Moreland and Levine (l985:153) offer a diagram which relates level of commitment in each of the five phases to passage of time. The posit a bell-shaped curve, with commitment lowest at either end of the curve during the investigation and remembrance phases, while commitment is highest during the maintenance phase. This diagram offers an informative visual for those seeking to understand recruitment to any group, including new religions.
The diagram perhaps misleads a bit on two counts, however. First, by assuming that the remembrance phase leaves the person in a neutral position viz a viz evaluation of and commitment to the group. As is well known, sometimes a person leaving a group does so with animosity on the part of the person, the group or both. Such situations can involve much recrimination and self-justification. Richardson, van der Lans and Derks (l986) discuss the use of labeling in such situations, as self-justificatory accounts are developed by internal and external parties alike.
Another misleading aspect of the diagram is that the curve depicting level of commitment seems to assume a mutual level of commitment occurring simultaneously for the individual and the group. Plainly, levels of commitment of the individual to the group do not always match levels of commitment of the group to the individual. When such mismatches occur in level of commitment, there obviously may be difficulties with the relationship. Indeed, one could speculate that certain methods of leaving might be preceded by systematic differences in levels of mutual commitment.

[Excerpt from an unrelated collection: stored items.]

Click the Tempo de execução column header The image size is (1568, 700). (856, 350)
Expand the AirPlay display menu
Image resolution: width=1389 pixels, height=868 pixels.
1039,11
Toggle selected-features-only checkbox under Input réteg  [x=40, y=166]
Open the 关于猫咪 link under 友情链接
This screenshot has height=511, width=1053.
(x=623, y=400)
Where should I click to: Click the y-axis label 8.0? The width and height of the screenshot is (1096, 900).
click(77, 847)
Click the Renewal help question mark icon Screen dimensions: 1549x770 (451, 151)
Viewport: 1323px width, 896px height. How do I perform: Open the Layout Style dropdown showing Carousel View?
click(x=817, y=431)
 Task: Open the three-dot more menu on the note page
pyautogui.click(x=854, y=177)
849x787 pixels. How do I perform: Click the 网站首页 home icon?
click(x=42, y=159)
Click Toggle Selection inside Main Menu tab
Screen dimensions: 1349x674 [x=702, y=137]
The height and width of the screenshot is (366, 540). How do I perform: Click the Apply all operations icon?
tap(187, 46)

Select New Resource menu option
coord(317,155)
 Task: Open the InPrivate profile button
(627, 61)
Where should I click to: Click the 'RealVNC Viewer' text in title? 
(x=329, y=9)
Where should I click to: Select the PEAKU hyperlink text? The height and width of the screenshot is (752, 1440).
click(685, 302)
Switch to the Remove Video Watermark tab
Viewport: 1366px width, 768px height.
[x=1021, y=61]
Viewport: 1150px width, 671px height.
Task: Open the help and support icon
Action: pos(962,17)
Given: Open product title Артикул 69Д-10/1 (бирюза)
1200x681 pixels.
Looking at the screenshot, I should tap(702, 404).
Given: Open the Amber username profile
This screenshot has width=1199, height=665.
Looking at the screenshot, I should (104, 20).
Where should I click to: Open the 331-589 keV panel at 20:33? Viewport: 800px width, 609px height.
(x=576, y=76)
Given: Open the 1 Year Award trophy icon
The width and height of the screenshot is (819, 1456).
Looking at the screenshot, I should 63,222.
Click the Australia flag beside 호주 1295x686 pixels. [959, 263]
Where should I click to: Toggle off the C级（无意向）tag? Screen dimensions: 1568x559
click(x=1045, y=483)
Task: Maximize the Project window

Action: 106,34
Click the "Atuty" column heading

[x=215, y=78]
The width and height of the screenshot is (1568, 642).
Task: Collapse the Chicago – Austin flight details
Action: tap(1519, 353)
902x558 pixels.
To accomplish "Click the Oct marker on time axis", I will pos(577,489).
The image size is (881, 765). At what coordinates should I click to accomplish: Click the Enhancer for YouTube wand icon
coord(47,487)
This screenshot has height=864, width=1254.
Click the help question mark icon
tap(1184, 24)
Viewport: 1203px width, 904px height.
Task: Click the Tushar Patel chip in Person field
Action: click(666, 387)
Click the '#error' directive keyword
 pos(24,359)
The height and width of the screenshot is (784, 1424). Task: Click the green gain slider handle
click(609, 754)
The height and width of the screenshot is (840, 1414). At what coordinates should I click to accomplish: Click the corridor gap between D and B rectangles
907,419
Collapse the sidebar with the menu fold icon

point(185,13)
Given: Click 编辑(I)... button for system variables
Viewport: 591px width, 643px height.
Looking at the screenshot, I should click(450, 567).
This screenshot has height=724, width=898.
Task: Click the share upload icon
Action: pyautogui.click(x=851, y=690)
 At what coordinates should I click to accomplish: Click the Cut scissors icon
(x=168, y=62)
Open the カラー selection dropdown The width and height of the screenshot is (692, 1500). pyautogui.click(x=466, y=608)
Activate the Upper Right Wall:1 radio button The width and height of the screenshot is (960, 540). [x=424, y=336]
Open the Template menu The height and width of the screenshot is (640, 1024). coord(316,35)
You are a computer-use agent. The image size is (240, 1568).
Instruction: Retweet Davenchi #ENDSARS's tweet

For instance, if the group valued the individual more than the individual valued the group and the group could not satisfy the personal needs of the individual, then we might predict more voluntary exiting by such individuals. By contrast, if the group did not value a member highly despite a high level of commitment of the member toward the group, then the group might eventually expel the member from the group. One might also predict that there would be greater "success" in forced disaffiliation through deprogramming ("extraction" in Richardson et al. l986) in phases other than "maintenance," when commitment is usually highest for both the individual and group.
Speculation could be developed, as well, about ways to characterize specific groups in terms of the relationship of mutual commitment between the group and individual recruits. For instance, some groups seeking large numbers of recruits might have a high level of apparent commitment initially, which would yield a group commitment curve higher than the individual commitment curve in initial phases of recruitment. But once the person became a member, the group commitment curve could rapidly drop to a minimum required to maintain some loyalty from recruits. Beckford's discussion (l978b) of people leaving the Unification Church suggests that this group's approach to recruitment might illustrate this interesting pattern. The strategy of high apparent initial commitment by the group but lower commitment once the person expresses commitment illustrates that the process of recruitment is variable and involves interaction and negotiation.
Another variation indicating differences in level of group and individual recruit commitment would be a group which was hard to enter as a new member, but which was in high demand. Individual commitment might be quite high initially, but the group level would remain cautiously low until the individual had clearly proved him/her self. Once this was accomplished, then the group commitment level might rapidly approach the individual commitment level.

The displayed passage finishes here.